Twitter topic search and indexing with Elasticsearch
21 stars 11 forks source link

Setup cron ability in Docker container: discursive-graph-data branch #25

Closed hadoopjax closed 7 years ago

hadoopjax commented 7 years ago

Having recently "Dockerized" the Twitter collection process, one piece we're missing is the ability to run the Twitter collection from within the Docker container on a schedule (i.e. using cron). The OS is Alpine Linux, and here's a good example of what we're trying to do. Check out the branch here.

Please assign this to yourself if you are working on it so we're not stepping all over each other :)

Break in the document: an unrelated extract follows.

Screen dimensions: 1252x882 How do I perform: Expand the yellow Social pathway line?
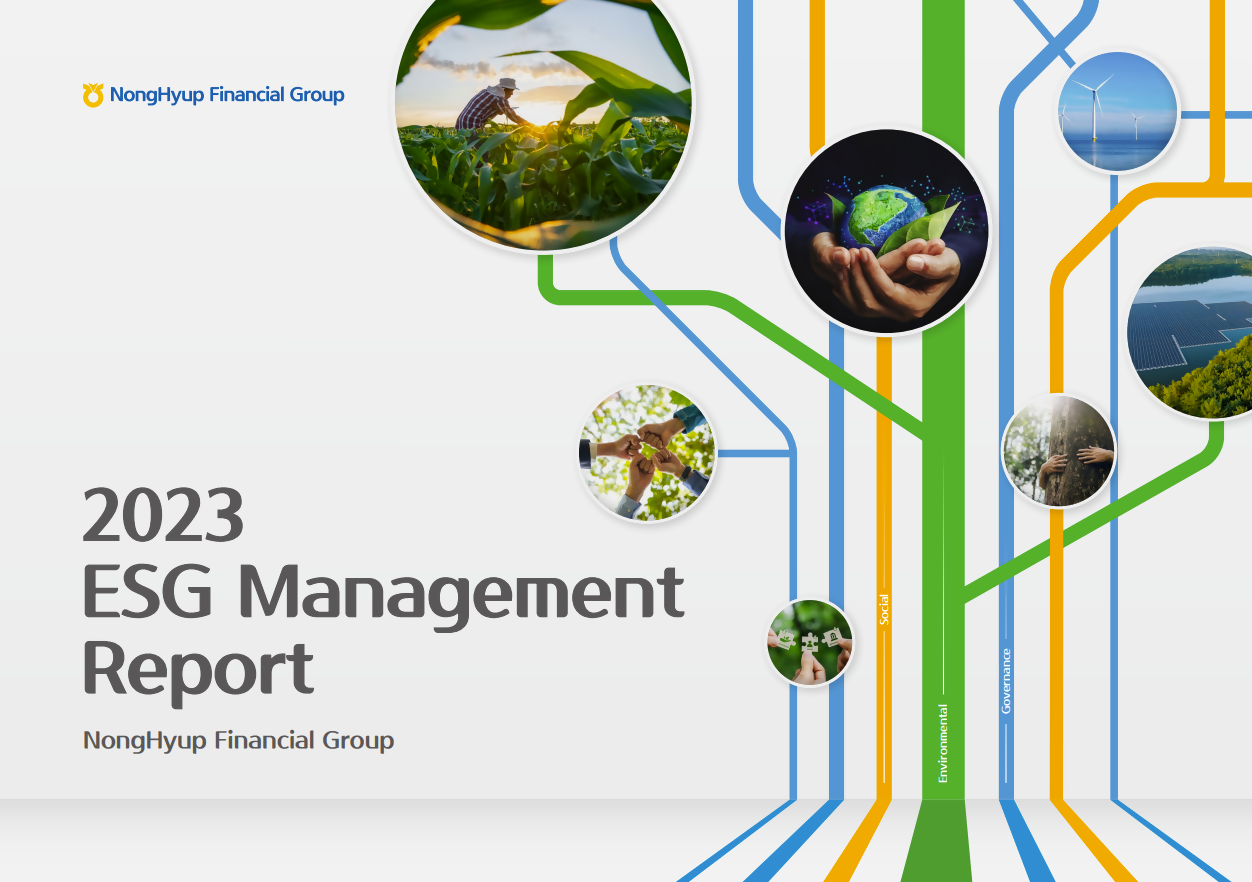point(884,450)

acompa commented 7 years ago

Potentially silly question: why not update the crontab in the Dockerfile? Something like

CMD (crontab -l ; echo "0 * * * * my_scraper_here") | sort - | uniq - | crontab -

(inspired by this SO post, which also ensures idempotency)

WanderingStar commented 7 years ago

@acompa, because crond isn't running inside the container, changing the crontab won't help.

I'm busy this afternoon, but if nobody has done this by this evening, I'll take a stab at it.

hadoopjax commented 7 years ago

Hey @WanderingStar if you think this is something you can tackle do you want to go ahead and assign the issue to yourself? My thinking was basically this but would be absolutely thrilled to have another person dig in :) we need all the hands we can get working on this stuff.

WanderingStar commented 7 years ago

I can't assign the issue to myself (because I'm not a contributor?) but I just created a pull request.

hadoopjax commented 7 years ago

Bah, ok. Running checks now!!

WanderingStar commented 7 years ago

@hadoopjax Note: the crontab in the PR just runs test.py, not the actual script. I didn't set up the AWS infrastructure to let me run the script.

hadoopjax commented 7 years ago

@WanderingStar no prob; changed around the auths (added twitter/aws) and pointed crontab to the relevant files and it worked perfectly. Thanks again for your help; hopefully we can talk you into doing some more stuff :)

WanderingStar commented 7 years ago

@hadoopjax Sure. I'm only a dabbler in data science, but I know a thing or two about software/systems.

acompa commented 7 years ago

@WanderingStar Thanks for the explanation! I figured the question would be silly. :) Happy to have a knowledgeable engineer on-board!